US 11,734,484 B2
Method for automating semiconductor design based on artificial intelligence
Jinwoo Park, Gyeonggi-do (KR); Wooshik Myung, Seoul (KR); Kyeongmin Woo, Seoul (KR); and Jiyoon Lim, Seoul (KR)
Assigned to MAKINAROCKS CO., LTD., Seoul (KR)
Filed by MakinaRocks Co., Ltd., Seoul (KR)
Filed on Nov. 14, 2022, as Appl. No. 17/986,167.
Claims priority of application No. 10-2021-0159381 (KR), filed on Nov. 18, 2021; and application No. 10-2022-0083785 (KR), filed on Jul. 7, 2022.
Prior Publication US 2023/0153506 A1, May 18, 2023
Int. Cl.
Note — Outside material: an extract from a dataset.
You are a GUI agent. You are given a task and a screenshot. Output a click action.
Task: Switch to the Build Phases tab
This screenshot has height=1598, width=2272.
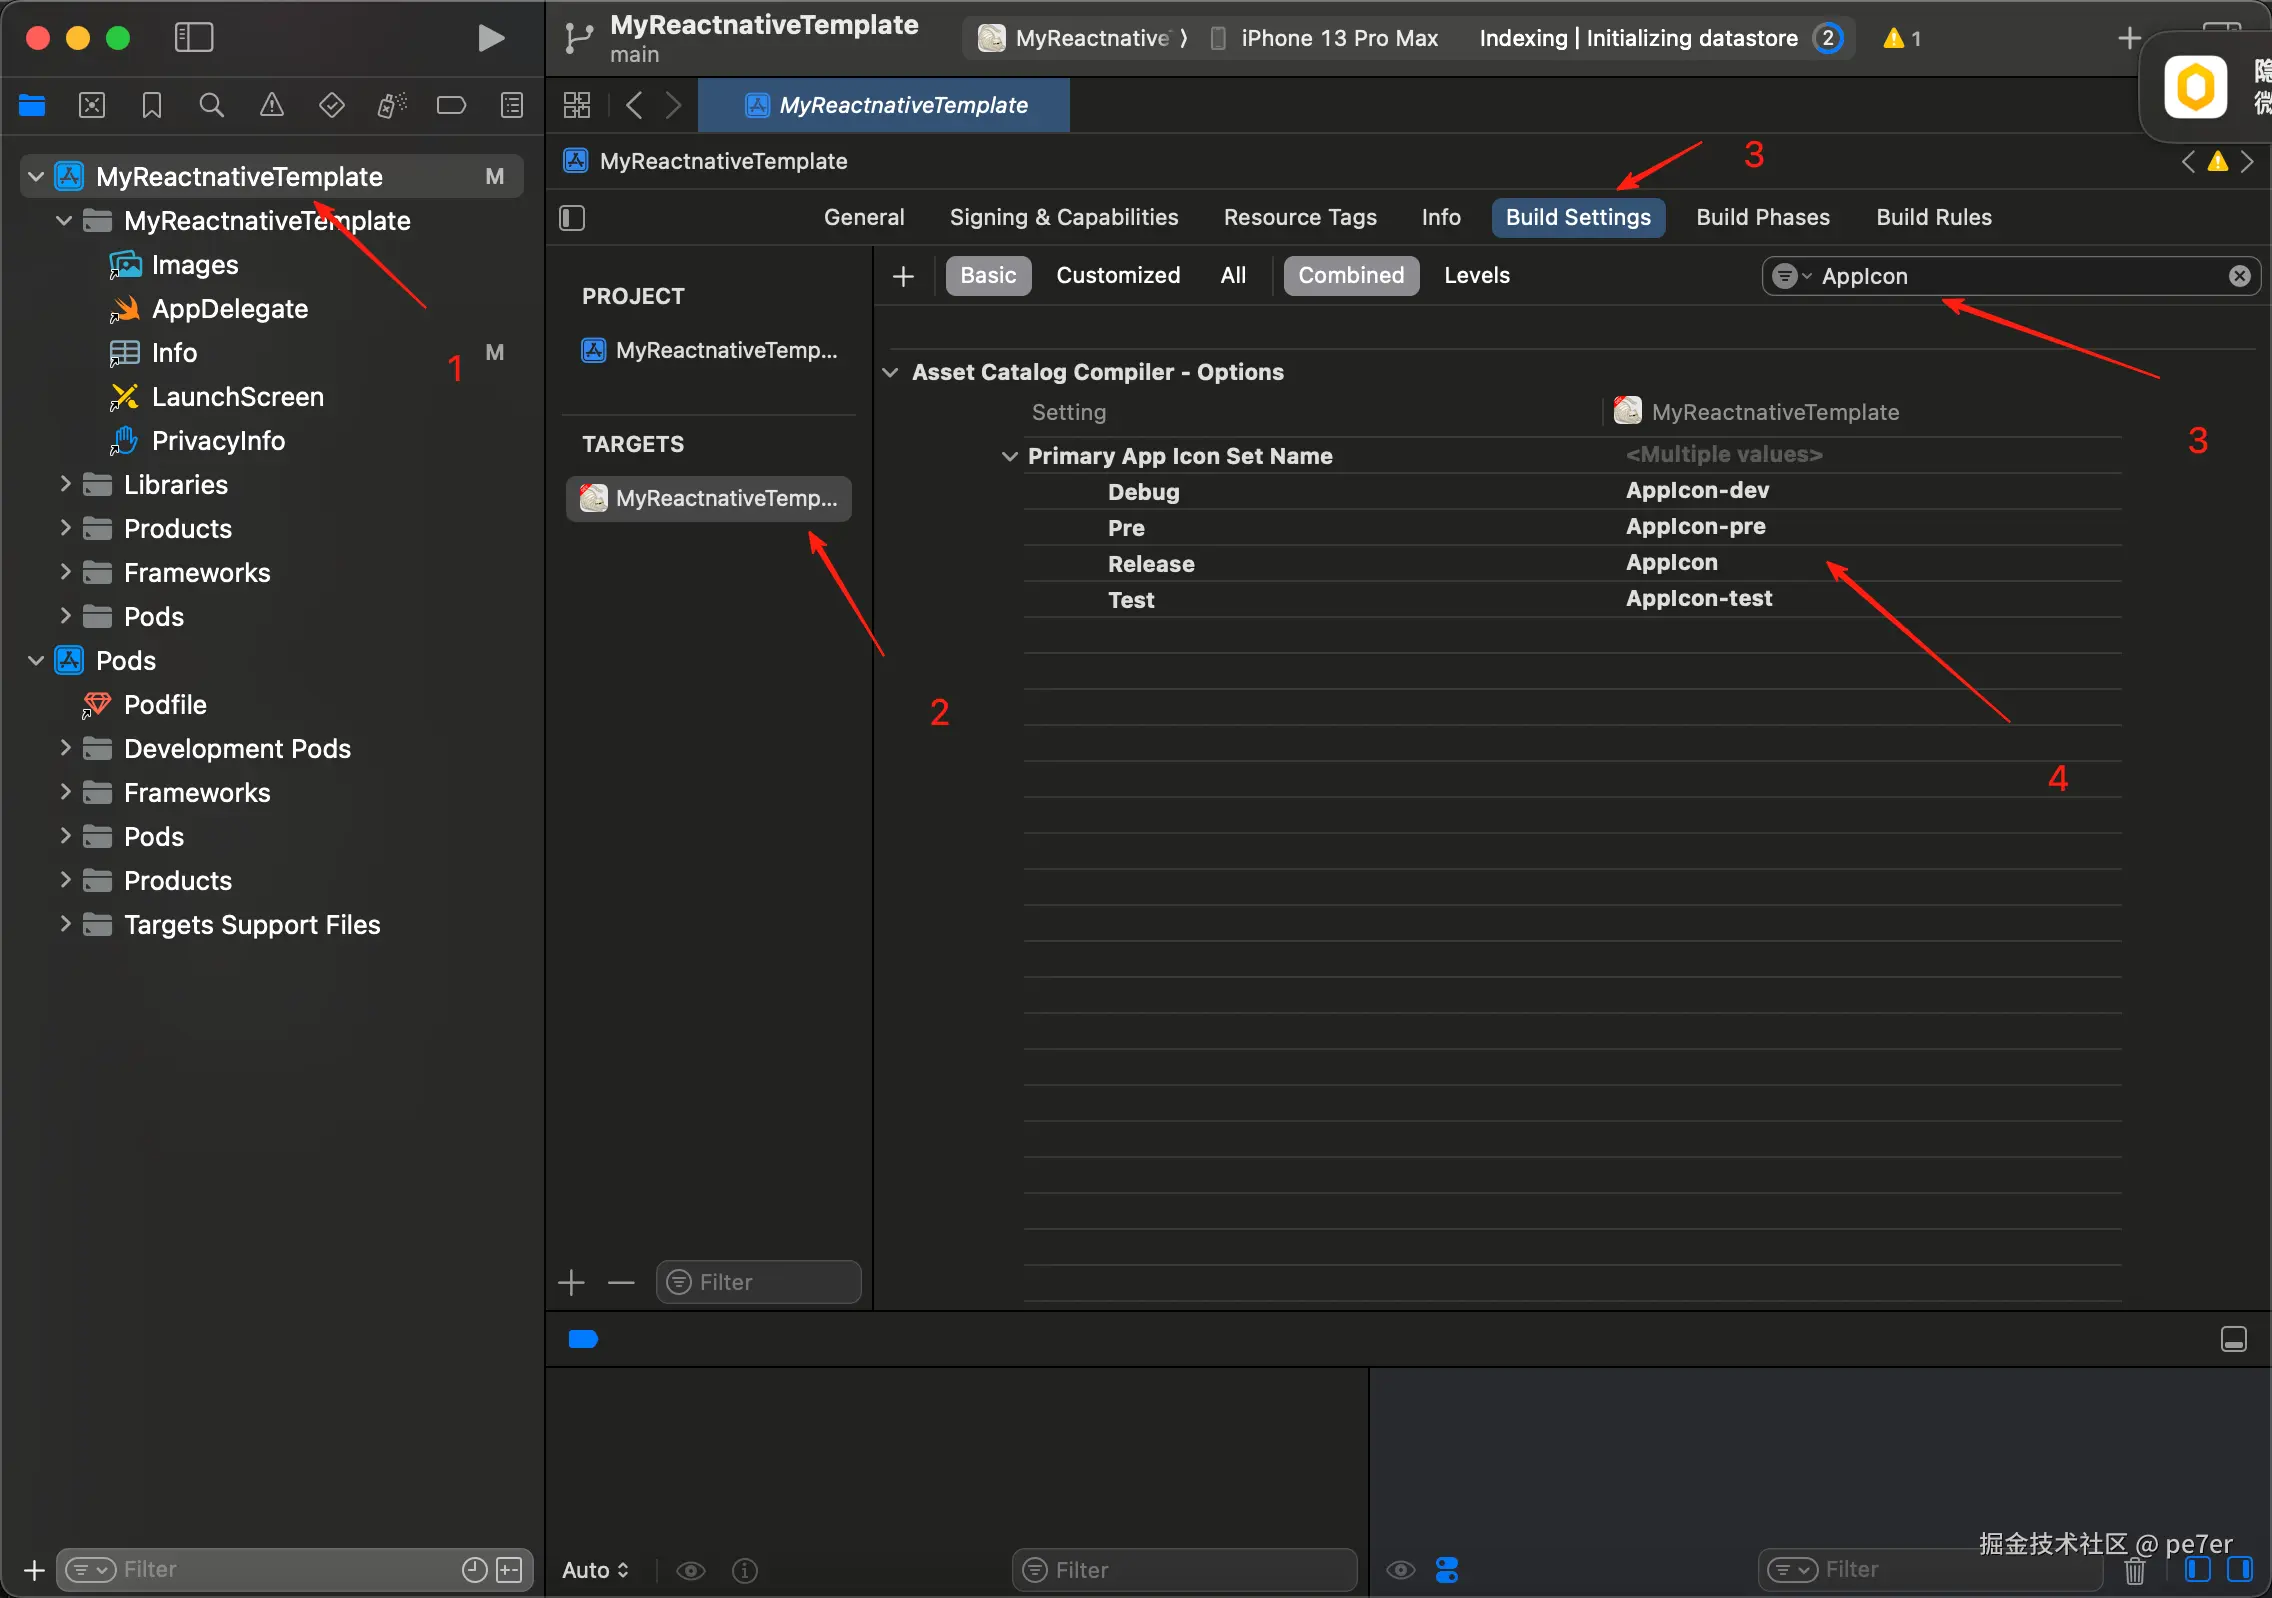1762,218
G06F 30/392 (2020.01); G06F 30/31 (2020.01); G06N 3/045 (2023.01); G06F 30/327 (2020.01); G06F 30/394 (2020.01)
CPC G06F 30/392 (2020.01) [G06F 30/31 (2020.01); G06F 30/327 (2020.01); G06F 30/394 (2020.01); G06N 3/045 (2023.01)] 14 Claims
OG exemplary drawing
 
1. A method for automating a semiconductor design based on artificial intelligence, the method performed by a computing device including at least one processor, the method comprising:
generating a first mask to be placed in a canvas;
generating a first embedding for a semiconductor element to be placed in the canvas in an area where the first mask is not placed and based on feature information and logical design information of the semiconductor element by using a first neural network; and
generating a probability distribution for placing the semiconductor element based on the first embedding and a second embedding for semiconductor elements already placed in the canvas by using a second neural network,
wherein the first neural network and the second neural network are pre-trained through a reward,
wherein the reward is computed by a weighted sum of a length of a wire connecting the semiconductor elements placed in the canvas, and a congestion of the semiconductor elements placed in the canvas, and
wherein the congestion of the semiconductor elements are maximally evenly distributed.